I have yet to experiment with routes outside Germany, but looking good!

Frank.


----------



## JohnnyRoaster (Oct 28, 2008)

What great news! :beerchug:

Now we just need to confirm that our US bound cars can download the route into the nav. Thanks for the update and I am going to check it out right now.


----------



## gclabbe (Feb 20, 2009)

I'm headed to my local dealership today to finalize my paperwork. I'll take this simple route with me and import it on a 2009 and report back.


----------



## FrankAZ (Feb 19, 2009)

*Try out a US Route*

You'd better build a US route of your own. The web tool allows you to.
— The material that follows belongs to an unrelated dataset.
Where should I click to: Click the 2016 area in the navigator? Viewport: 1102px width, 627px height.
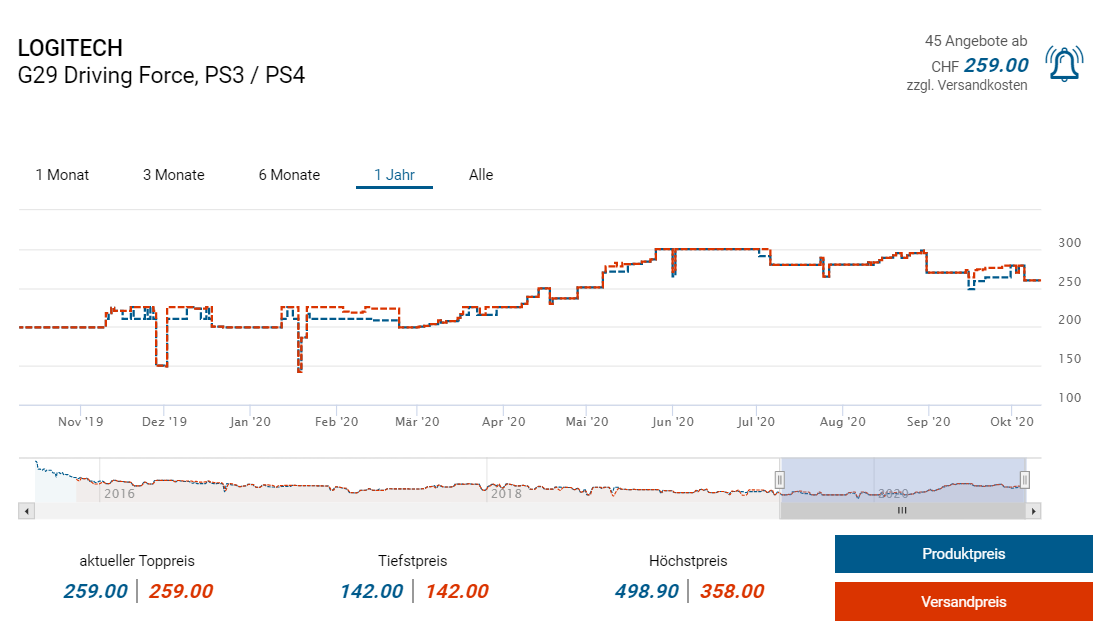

The US map equipped nav system in a local car may barf if it tries to digest a route with out-of-map European locations.

Per other threads a bug/feature may require you to create a route on the car before the car activates the capability to import routes.

Frank.


----------



## gclabbe (Feb 20, 2009)

Good point! I'll go create one now.


----------



## gclabbe (Feb 20, 2009)

Mixed results.

I had two routes on the USB ... the one attached by FrankAZ and one that I created showing waypoints in Colorado.

The system imported the Germany tour, even showed me the stops of Fussen and Friederichshafen, but of course could not map these places.

It did not import the Colorado trip, though.

So, I whipped out my mac and cleared the Germany trip from the memory stick, cleared out the existing trip and re-imported. It showed import progress, but did not load up a trip. I'll take a look at the XML files and see if I can figure out the difference.

Ran out of time at this point.

My previous observation of having to create a trip before finding import is wrong. Once your in the trips list screen, a simple press of the options button (or joystick right) gets you to the correct screen.

However, there didn't seem to be an option to delete a specific trip, only "Delete All Trips". Seems a little awkward.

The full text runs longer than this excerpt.